Combination of microbiological, spectroscopic and molecular docking techniques to study the antibacterial mechanism of thymol against Staphylococcus aureus: membrane damage and genomic DNA binding.

Abstract

Thymol (2-isopropyl-5-methylphenol) is a natural ingredient used as flavor or preservative agent in food products. The antibacterial mechanism of thymol against Gram-positive, Staphylococcus aureus was investigated in this work. A total of 15 membrane fatty acids were identified in S. aureus cells by gas chromatography-mass spectrometry. Exposure to thymol at low concentrations induced obvious alterations in membrane fatty acid composition, such as decreasing the proportion of branched 12-methyltetradecanoic acid and 14-methylhexadecanoic acid (from 22.4 and 17.3% to 7.9 and 10.3%, respectively).
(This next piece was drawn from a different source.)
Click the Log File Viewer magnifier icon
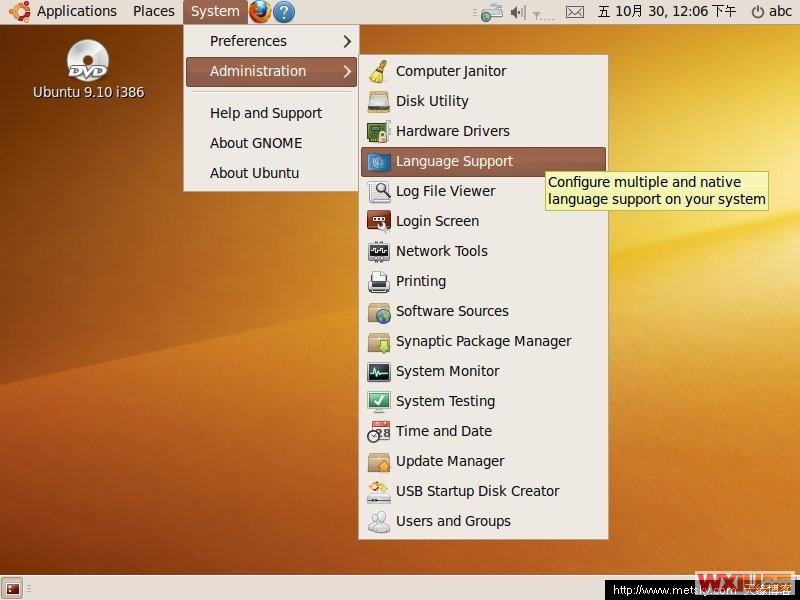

Membrane permeability assay and morphological image showed that thymol at higher concentrations disrupted S. aureus cell membrane integrity, which may decrease cell viability. Moreover, the interaction of thymol with genomic DNA was also investigated using multi-spectroscopic techniques, docking and atomic force microscopy. The results indicated that thymol bound to the minor groove of DNA with binding constant (K a) value of (1.22 ± 0.14) × 104M-1, and this binding interaction induced a mild destabilization in the DNA secondary structure, and made DNA molecules to be aggregated. Graphical Abstract Thymol exerts its antibacterial effect throught destruction of bacterial cell membrane and binding directly to genomic DNA.